# Off Topic > The Water Cooler >  > [SOLVED] Error Message Site Blocked

## ChemistB

When I attempt to post a reply or go to "Advanced" in a thread, I get blocked with this message

Block reason: SQL injection was detected and blocked.
If I have nothing in my reply, I can go to Advanced (but still can't post).
Anyone ever see that before?

----------


## ChemistB

Followup.  It stops me when I try to enter formulas with or without html bracketting.   Weird.  It was this thread

http://www.excelforum.com/excel-form...ml#post4253612

I don't seem to have any issues with other threads/formulas

----------


## Doc.AElstein

Hi Chemist B,

Sometimes certain combinations of words or Letters cause the problem you have noted. Adding a space before posting at the offending place can sometimes help...   When the OP then copies what you gave him to Excel, then usually that extra space is automatically removed by Excel and all is well

Alan

http://www.excelforum.com/the-water-...ml#post4226385

----------


## AlKey

Occasionally it happens to me too, especially when I sue  certain functions like REPLACE or CHAR. It drives me crazy because I have to come up with another solution that doesn't include these function.

----------


## Doc.AElstein

> Occasionally it happens to me too, especially when I sue  certain functions like REPLACE or CHAR. It drives me crazy because I have to come up with another solution that doesn't include these function.

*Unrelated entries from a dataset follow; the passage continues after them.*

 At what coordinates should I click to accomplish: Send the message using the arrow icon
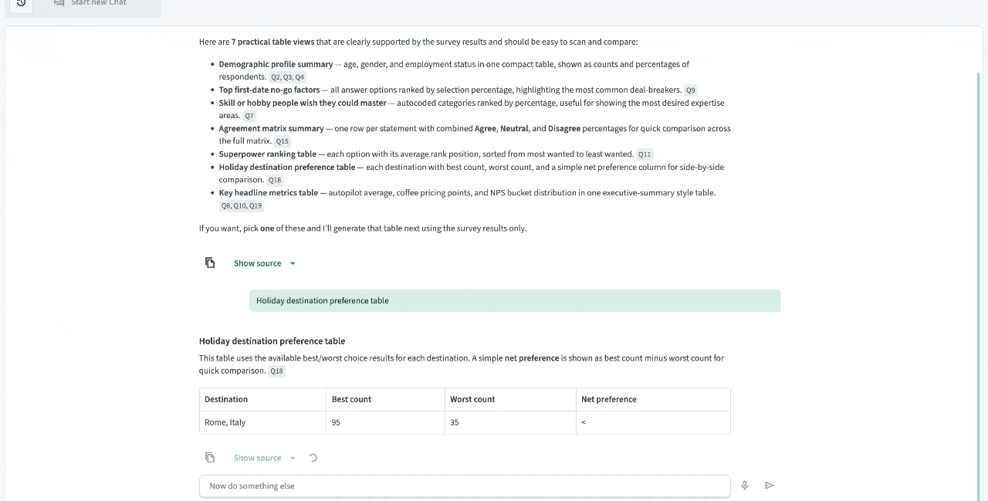769,485
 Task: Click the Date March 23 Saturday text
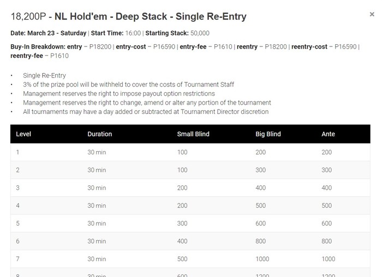[x=49, y=33]
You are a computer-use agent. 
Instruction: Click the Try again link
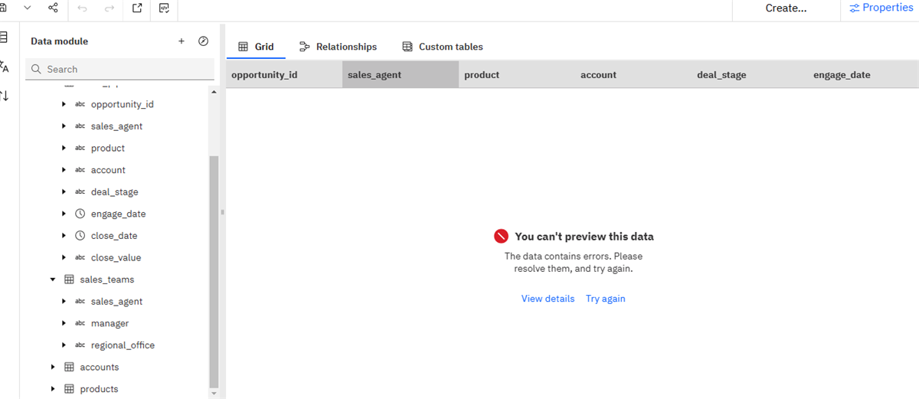coord(605,299)
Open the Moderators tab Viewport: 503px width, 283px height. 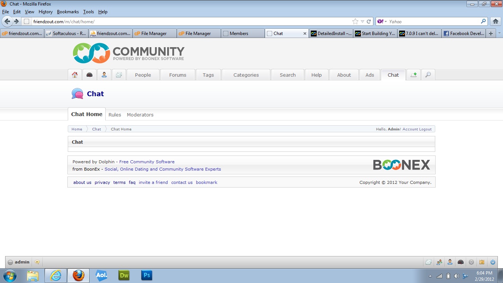click(x=140, y=115)
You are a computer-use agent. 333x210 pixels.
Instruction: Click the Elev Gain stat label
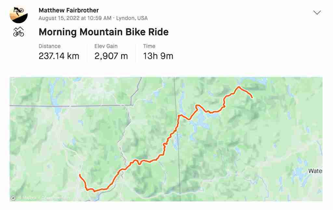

Does my space trick not wonk for you?
Alan Wonk__g :Wink:

----------


## ChemistB

I had saved the formulas in Word and tried them again today and they seemed fine so I can't see if spacing them out would have worked.  It is weird, as I tried about 10 times on that day and all I have are OR's, AND's and COUNT's.  Oh well.  Marking this solved.   Thanks Doc and AlKey.

----------


## Doc.AElstein

Yous very welcome, thanks for the rep thingy

----------